Schools in Los Angeles Have Been Put on High Alert Following Reports of Threats of Campus Violence on TikTok
A worldwide threat of school violence has California educators and law enforcement personnel on edge, forcing several Los Angeles schools to seek more police presence, despite the threats seem to be unfounded.
The anonymous threat allegedly called for students to conduct acts of violence on Friday, according to a National Education Association statement.
The threat, or ‘challenge,’ does not mention a particular school or district, according to the statement.
This is not the first time TikTok has denied threats originating or spreading over its platform.
Local media stories on the trend “could end up encouraging real-world harm,” according to TikTok representative Jamie Favazza.
The FBI also told KABC-TV that it was unaware of any serious threats against local schools.
Despite the guarantees, schools and police remain on high alert. According to Education Week, there have been 32 school shootings this year alone.
Others, including one in Northern California, shut down Friday, citing safety concerns.
A 13-year-old expelled private school student was arrested in Orange County, Fla., for threatening to perpetrate a school shooting during a live video chat with other kids.

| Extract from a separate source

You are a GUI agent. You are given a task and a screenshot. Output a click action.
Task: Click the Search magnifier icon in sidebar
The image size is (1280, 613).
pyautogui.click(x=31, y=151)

The Orange County Sheriff’s Office tweeted that after kids reported the event, officers recovered an airsoft gun and knives at the boy’s house.

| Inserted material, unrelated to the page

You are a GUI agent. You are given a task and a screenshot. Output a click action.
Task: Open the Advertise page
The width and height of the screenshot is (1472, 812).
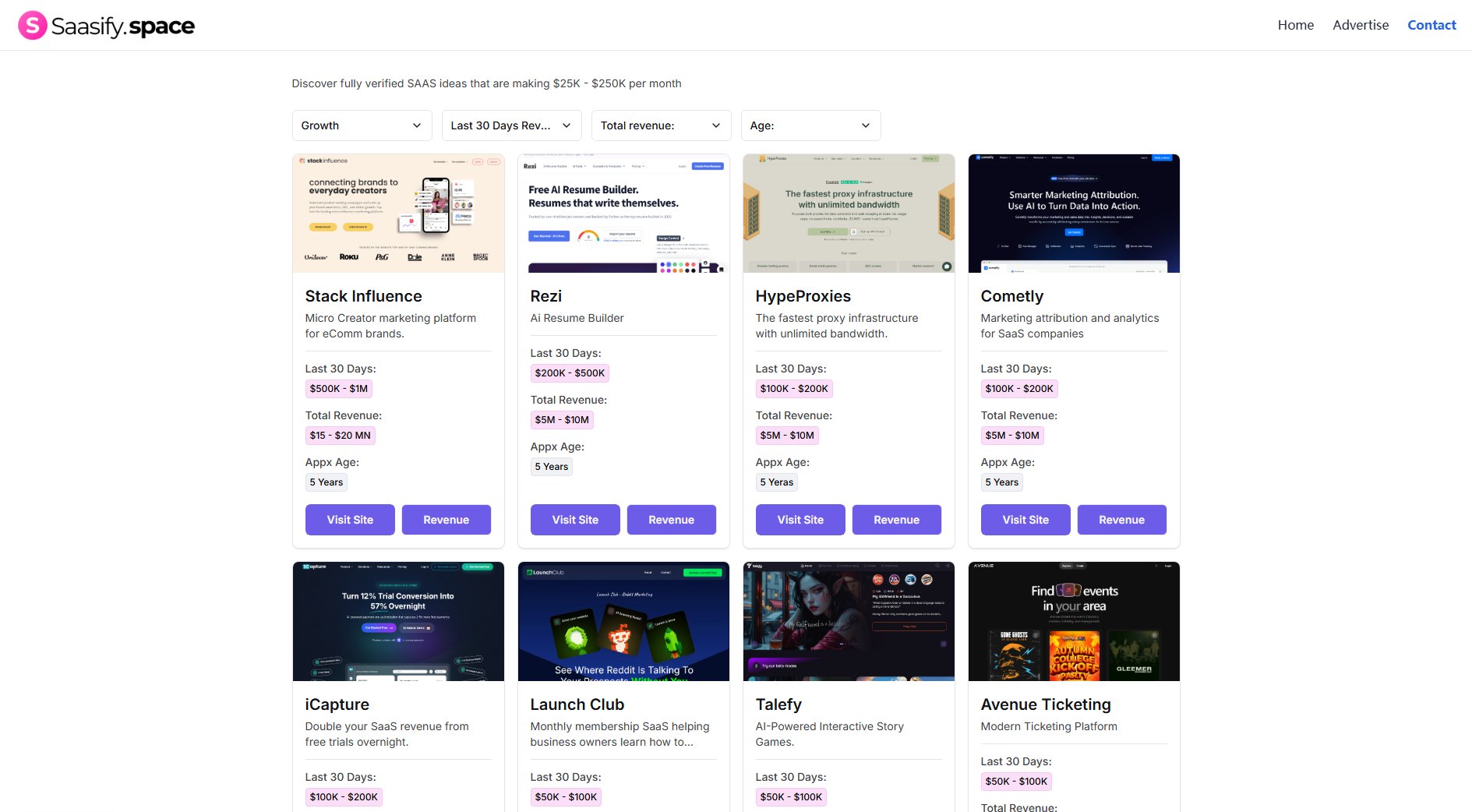pos(1360,25)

L.A. Unified officials said they were aware of social media threats, but they did not affect district schools.
“While there is no reason to think our schools are in danger, please know we take any threats seriously and will take all necessary steps to protect our students’ safety,” interim Deputy Superintendent Pedro Salcido wrote to parents.
Assisting local and federal law enforcement “where warranted,” Salcido said.

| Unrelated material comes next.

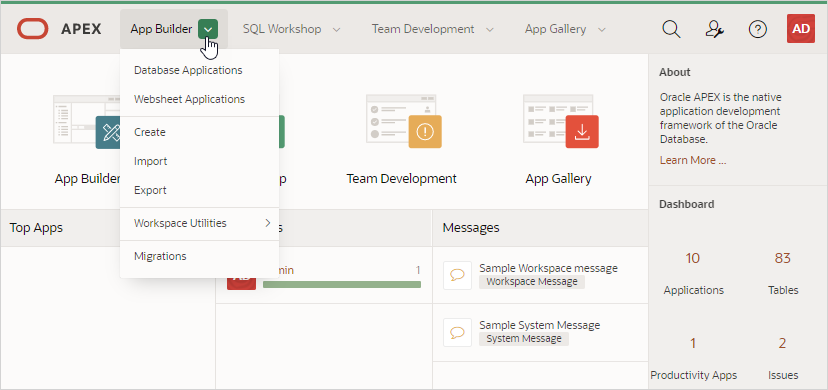The height and width of the screenshot is (390, 828).
Task: Expand the Workspace Utilities submenu
Action: [200, 223]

The LAPD is working with many schools to offer additional patrols as requested, according to Lt. Park, a department spokeswoman who refused to share his name because malicious actors had released his personal information online.
According to Park, the district has no verified incidences or direct threats against any school.
Some districts in Texas, Minnesota, Missouri, Montana, central New York and Connecticut, as well as one school in Santa Clara County, Northern California, canceled classes Friday.
A Gilroy high school closed for the day “out of an excess of caution” after a mass shooting at its annual garlic festival in 2019.
According to an updated notice Thursday afternoon, the Gilroy Police Department found that a social media post attributed to Gilroy High School originated in Los Angeles.
“The original post referenced a high school with the letters ‘GHS,’ which was examined by the Los Angeles School Police Department,” the notice adds.
Social media threats have shut down colleges before. In September, a violent threat on social media forced San Francisco State University to stop classes and lock down residents for part of the day.